Saved entries

[Start of section]

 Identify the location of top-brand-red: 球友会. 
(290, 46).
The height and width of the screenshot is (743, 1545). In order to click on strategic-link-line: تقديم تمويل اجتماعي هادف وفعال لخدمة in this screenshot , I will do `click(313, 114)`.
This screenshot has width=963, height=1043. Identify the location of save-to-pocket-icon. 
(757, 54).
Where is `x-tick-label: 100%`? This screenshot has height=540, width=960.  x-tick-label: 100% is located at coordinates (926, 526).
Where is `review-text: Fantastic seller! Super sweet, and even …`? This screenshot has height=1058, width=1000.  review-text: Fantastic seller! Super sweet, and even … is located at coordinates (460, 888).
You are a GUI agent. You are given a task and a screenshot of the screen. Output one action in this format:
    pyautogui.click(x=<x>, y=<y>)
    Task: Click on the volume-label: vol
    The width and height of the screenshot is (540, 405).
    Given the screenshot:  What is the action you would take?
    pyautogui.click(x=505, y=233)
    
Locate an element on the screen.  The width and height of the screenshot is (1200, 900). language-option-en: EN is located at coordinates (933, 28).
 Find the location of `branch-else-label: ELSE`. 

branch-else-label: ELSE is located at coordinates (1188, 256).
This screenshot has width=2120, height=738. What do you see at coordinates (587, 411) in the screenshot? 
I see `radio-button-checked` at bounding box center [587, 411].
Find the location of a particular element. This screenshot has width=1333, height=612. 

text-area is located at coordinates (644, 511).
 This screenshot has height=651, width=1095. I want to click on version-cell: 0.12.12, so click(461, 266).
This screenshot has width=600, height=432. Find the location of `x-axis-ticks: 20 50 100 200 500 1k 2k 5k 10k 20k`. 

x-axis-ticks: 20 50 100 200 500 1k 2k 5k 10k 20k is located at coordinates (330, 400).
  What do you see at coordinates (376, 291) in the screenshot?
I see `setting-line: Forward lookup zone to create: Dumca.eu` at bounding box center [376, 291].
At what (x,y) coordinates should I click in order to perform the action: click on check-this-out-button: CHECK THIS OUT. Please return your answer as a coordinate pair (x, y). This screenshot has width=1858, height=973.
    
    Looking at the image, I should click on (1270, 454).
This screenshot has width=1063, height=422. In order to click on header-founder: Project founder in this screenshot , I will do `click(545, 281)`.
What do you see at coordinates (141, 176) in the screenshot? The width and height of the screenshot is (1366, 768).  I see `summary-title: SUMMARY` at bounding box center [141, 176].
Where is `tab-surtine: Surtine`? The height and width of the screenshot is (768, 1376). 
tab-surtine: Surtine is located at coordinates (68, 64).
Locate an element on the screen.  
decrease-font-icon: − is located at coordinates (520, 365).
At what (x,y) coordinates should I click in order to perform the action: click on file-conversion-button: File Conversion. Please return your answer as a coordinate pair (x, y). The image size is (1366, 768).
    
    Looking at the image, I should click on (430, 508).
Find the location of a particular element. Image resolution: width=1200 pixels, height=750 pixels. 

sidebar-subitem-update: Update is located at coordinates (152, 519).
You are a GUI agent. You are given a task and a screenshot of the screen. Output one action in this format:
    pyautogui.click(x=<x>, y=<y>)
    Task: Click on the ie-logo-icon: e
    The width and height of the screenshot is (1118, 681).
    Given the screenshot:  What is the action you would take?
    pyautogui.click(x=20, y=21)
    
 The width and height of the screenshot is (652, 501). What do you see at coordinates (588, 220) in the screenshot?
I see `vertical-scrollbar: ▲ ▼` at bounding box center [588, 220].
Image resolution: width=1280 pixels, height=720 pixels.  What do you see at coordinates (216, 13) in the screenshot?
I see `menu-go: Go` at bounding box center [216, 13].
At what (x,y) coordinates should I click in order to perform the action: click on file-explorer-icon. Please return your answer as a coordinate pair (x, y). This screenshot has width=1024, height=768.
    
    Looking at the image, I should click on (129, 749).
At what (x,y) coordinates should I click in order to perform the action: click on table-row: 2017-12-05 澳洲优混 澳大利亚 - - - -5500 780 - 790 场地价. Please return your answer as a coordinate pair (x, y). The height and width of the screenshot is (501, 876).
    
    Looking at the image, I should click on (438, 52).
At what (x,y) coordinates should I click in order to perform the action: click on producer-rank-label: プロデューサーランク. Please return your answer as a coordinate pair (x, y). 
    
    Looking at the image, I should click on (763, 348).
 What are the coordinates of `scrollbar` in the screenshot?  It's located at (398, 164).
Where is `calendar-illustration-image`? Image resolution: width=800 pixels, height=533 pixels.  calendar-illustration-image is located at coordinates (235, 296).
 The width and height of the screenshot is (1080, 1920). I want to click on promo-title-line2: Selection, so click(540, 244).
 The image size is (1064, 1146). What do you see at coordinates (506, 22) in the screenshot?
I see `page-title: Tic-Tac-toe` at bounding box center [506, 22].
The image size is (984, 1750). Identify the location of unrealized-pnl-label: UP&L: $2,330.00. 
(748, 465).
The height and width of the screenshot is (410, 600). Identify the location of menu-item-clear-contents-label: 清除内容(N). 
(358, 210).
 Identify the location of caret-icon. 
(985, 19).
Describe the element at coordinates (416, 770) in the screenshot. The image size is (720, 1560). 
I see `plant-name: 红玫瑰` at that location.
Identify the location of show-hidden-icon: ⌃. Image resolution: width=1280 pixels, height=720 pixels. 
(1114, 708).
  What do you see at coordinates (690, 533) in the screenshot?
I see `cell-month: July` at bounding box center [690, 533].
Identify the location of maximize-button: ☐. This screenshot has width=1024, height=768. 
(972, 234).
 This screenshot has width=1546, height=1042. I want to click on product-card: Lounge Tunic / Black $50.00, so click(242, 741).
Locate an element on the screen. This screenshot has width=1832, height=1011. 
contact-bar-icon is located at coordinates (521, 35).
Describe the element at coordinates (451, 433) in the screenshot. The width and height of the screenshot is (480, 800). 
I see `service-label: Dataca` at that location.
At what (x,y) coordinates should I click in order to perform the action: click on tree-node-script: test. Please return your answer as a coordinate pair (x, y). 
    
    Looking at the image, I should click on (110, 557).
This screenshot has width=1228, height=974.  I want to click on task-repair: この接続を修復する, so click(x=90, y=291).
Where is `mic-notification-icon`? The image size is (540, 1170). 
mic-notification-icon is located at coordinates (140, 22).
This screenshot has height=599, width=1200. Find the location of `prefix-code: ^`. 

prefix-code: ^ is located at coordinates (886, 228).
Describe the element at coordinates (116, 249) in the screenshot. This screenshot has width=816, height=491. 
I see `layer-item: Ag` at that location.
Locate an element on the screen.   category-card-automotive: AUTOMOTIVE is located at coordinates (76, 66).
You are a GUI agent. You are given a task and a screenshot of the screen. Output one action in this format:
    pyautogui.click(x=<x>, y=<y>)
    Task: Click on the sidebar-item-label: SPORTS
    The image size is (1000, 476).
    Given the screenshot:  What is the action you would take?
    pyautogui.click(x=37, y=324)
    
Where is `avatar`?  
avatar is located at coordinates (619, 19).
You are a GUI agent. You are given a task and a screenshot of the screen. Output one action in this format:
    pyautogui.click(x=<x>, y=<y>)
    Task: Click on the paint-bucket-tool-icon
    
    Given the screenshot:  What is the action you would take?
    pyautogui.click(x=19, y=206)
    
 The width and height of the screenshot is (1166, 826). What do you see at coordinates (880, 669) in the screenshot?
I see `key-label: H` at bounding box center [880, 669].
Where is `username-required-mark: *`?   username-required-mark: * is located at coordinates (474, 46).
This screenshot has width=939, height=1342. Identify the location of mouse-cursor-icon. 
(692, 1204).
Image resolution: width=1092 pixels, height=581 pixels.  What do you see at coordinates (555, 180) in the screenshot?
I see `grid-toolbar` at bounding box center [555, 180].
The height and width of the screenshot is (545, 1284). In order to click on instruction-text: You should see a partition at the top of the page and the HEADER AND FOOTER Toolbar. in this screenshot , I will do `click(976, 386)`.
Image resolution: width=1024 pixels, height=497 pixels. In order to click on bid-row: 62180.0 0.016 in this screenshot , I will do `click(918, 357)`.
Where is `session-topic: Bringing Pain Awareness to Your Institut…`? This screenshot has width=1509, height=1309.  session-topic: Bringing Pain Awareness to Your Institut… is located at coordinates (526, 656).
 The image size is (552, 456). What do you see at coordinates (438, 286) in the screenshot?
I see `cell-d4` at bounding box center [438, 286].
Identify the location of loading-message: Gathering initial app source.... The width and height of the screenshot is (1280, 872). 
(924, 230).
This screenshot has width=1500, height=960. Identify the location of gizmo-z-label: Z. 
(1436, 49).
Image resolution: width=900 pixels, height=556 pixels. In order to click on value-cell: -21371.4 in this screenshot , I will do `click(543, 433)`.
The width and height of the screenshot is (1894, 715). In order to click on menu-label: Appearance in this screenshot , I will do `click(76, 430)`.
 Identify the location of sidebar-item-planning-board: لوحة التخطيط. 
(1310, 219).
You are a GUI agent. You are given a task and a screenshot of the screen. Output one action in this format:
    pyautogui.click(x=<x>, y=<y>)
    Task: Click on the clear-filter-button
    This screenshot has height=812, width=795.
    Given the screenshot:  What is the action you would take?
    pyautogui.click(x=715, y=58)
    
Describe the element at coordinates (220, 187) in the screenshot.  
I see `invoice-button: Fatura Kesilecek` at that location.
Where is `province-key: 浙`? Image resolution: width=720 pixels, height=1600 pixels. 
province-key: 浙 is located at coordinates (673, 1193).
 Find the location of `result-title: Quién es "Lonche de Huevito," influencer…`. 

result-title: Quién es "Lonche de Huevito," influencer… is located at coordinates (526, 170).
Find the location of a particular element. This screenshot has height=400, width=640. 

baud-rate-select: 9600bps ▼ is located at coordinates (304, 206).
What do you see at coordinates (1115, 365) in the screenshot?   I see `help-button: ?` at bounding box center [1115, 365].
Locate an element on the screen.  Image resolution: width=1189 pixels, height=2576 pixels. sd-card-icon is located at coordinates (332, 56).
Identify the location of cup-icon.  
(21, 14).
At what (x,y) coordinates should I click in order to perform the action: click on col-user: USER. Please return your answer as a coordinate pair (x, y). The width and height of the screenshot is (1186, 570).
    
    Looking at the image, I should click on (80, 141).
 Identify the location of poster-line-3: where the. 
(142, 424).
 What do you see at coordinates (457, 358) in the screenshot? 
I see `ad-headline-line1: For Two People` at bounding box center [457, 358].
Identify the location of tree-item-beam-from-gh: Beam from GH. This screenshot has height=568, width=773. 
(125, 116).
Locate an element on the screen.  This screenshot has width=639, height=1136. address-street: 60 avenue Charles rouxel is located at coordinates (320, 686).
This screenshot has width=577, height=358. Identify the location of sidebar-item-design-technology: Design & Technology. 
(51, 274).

[End of section]

(TO-DO ITEM)
Switch "Where is" to "Where can I find" in the lines from the one with "This screenshot has width=1228, height=974." to the one with "center [555, 180].", and reproduce those lines with nothing else changed.

(FINISHED TASK)
This screenshot has width=1228, height=974.  I want to click on task-repair: この接続を修復する, so click(x=90, y=291).
Where can I find `mic-notification-icon`? The image size is (540, 1170). 
mic-notification-icon is located at coordinates (140, 22).
This screenshot has height=599, width=1200. Find the location of `prefix-code: ^`. 

prefix-code: ^ is located at coordinates (886, 228).
Describe the element at coordinates (116, 249) in the screenshot. This screenshot has width=816, height=491. 
I see `layer-item: Ag` at that location.
Locate an element on the screen.   category-card-automotive: AUTOMOTIVE is located at coordinates (76, 66).
You are a GUI agent. You are given a task and a screenshot of the screen. Output one action in this format:
    pyautogui.click(x=<x>, y=<y>)
    Task: Click on the sidebar-item-label: SPORTS
    The image size is (1000, 476).
    Given the screenshot:  What is the action you would take?
    pyautogui.click(x=37, y=324)
    
Where can I find `avatar`?  
avatar is located at coordinates (619, 19).
You are a GUI agent. You are given a task and a screenshot of the screen. Output one action in this format:
    pyautogui.click(x=<x>, y=<y>)
    Task: Click on the paint-bucket-tool-icon
    
    Given the screenshot:  What is the action you would take?
    pyautogui.click(x=19, y=206)
    
 The width and height of the screenshot is (1166, 826). What do you see at coordinates (880, 669) in the screenshot?
I see `key-label: H` at bounding box center [880, 669].
Where can I find `username-required-mark: *`?   username-required-mark: * is located at coordinates (474, 46).
This screenshot has width=939, height=1342. Identify the location of mouse-cursor-icon. 
(692, 1204).
Image resolution: width=1092 pixels, height=581 pixels.  What do you see at coordinates (555, 180) in the screenshot?
I see `grid-toolbar` at bounding box center [555, 180].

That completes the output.